Despite progress being made in our understanding of triple negative breast cancer (TNBC), the overall survival and disease-free survival for TNBC patients continues to be considerably poorer than their ER/PR/HER2+ counterparts. Metastasis and chemoresistance are the pivotal issues holding back the long-term success of TNBC treatments. In addition to the bulk tumor cells, cancer stem cells (CSCs) have emerged as important targets for alleviating TNBC progression and relapse. Cisplatin, a platinum based chemotherapeutic agent, has shown promising potential for the treatment of TNBC in clinical trials; however, cisplatin treatment is associated with tumor hypoxia that in turn promotes CSC enrichment and drug resistance. My work is to develop a combinational treatment to improve the long-term therapeutic potential of cisplatin that not only targeted the bulk TNBC population but also ALDHhigh and CD44+/CD24- CSC populations. Through clinical dataset analysis, I found that patient TNBC tumors expressed high levels of epidermal growth factor receptor (EGFR) and hypoxia genes. A similar expression pattern was demonstrated in cisplatin-resistant ovarian cancer.
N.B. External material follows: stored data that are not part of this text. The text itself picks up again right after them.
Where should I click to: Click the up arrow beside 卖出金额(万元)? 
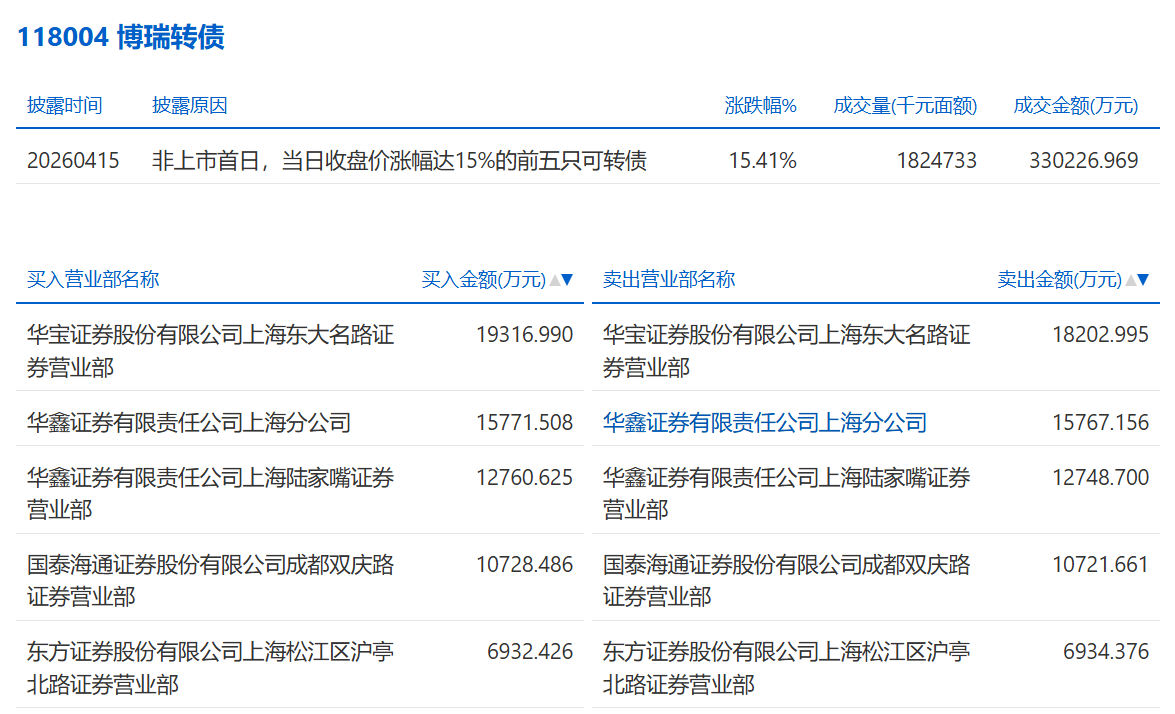click(x=1130, y=280)
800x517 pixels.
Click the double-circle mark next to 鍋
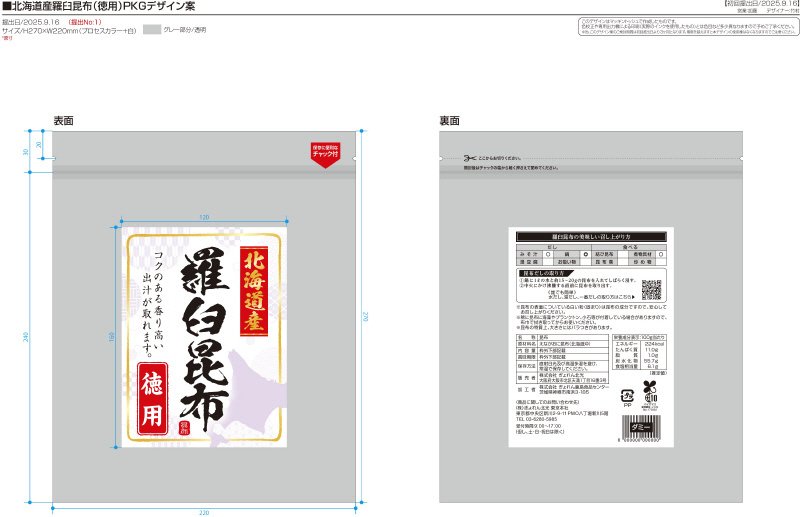(585, 254)
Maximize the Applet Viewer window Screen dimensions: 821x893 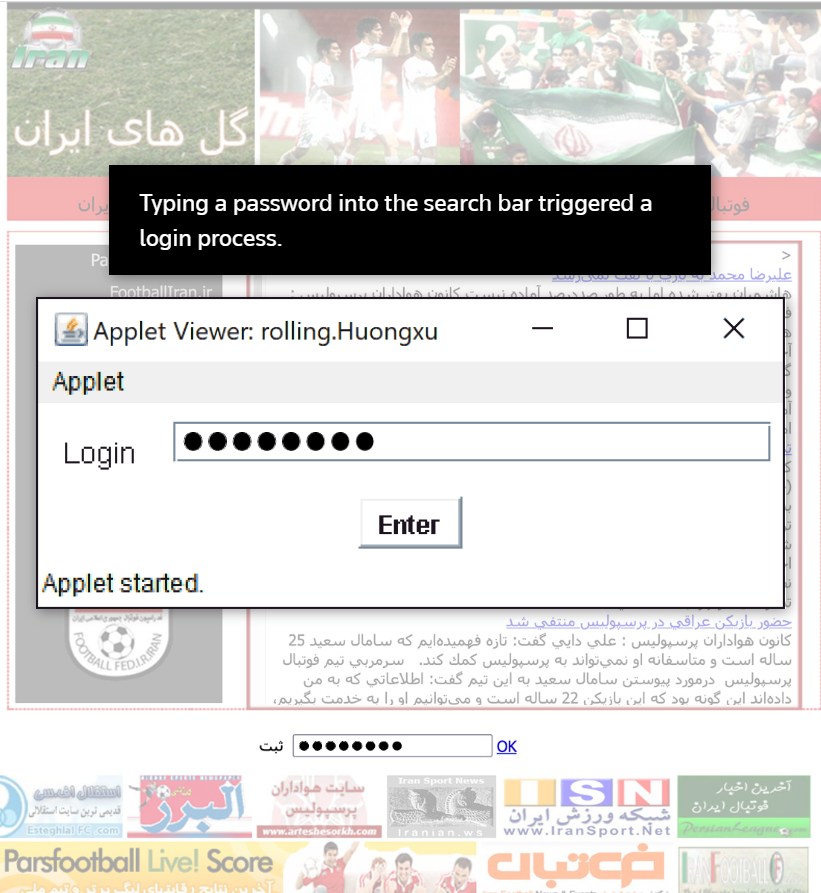tap(637, 329)
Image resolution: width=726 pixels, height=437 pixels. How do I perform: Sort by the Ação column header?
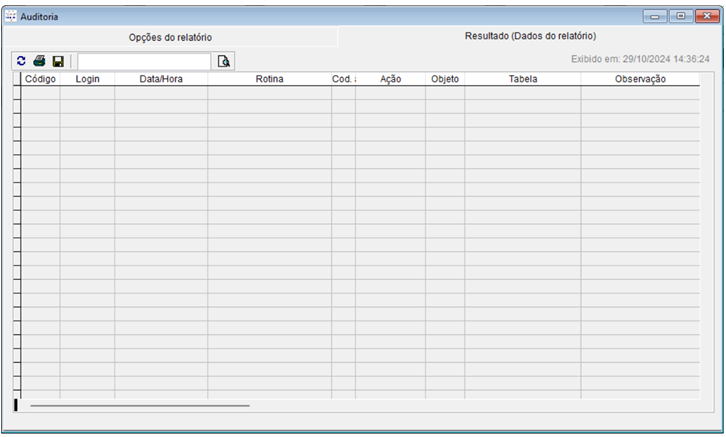tap(390, 79)
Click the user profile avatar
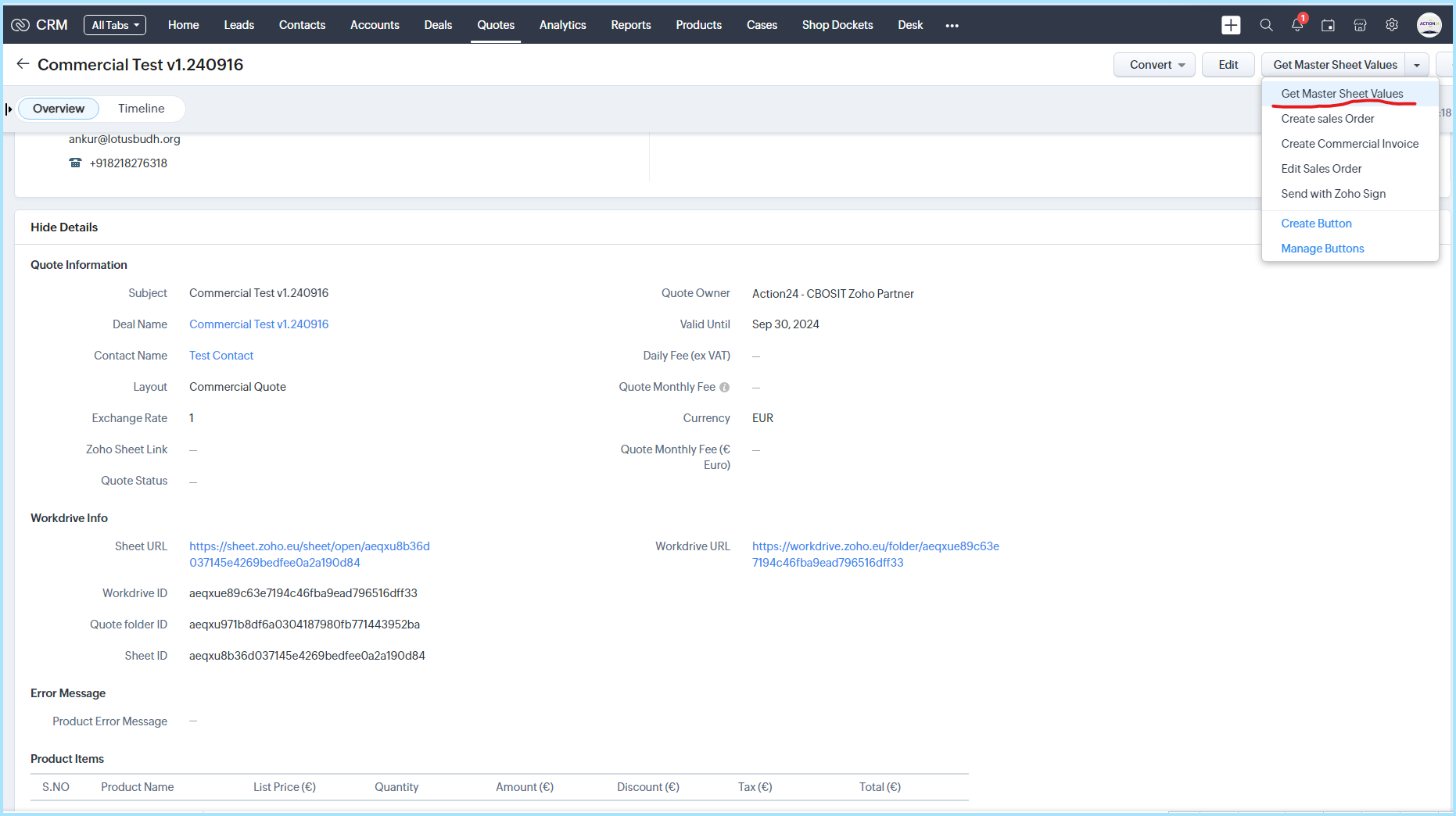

I therefore developed a combinational therapeutic to co-inhibit EGFR and hypoxia using metformin (an AMPK activator) and gefitinib (an EGFR inhibitor), which sensitized bulk TNBC cells to cisplatin and also led to the effective inhibition of both CD44+/CD24- and ALDHhigh CSCs. I obtained similar results by using clinically relevant TNBC patient samples ex vivo. Since these drugs are already frequently used in the clinic, this study illustrates a novel, clinically translatable therapeutic approach to improve the long-term therapeutic outcome of cisplatin for TNBC treatment.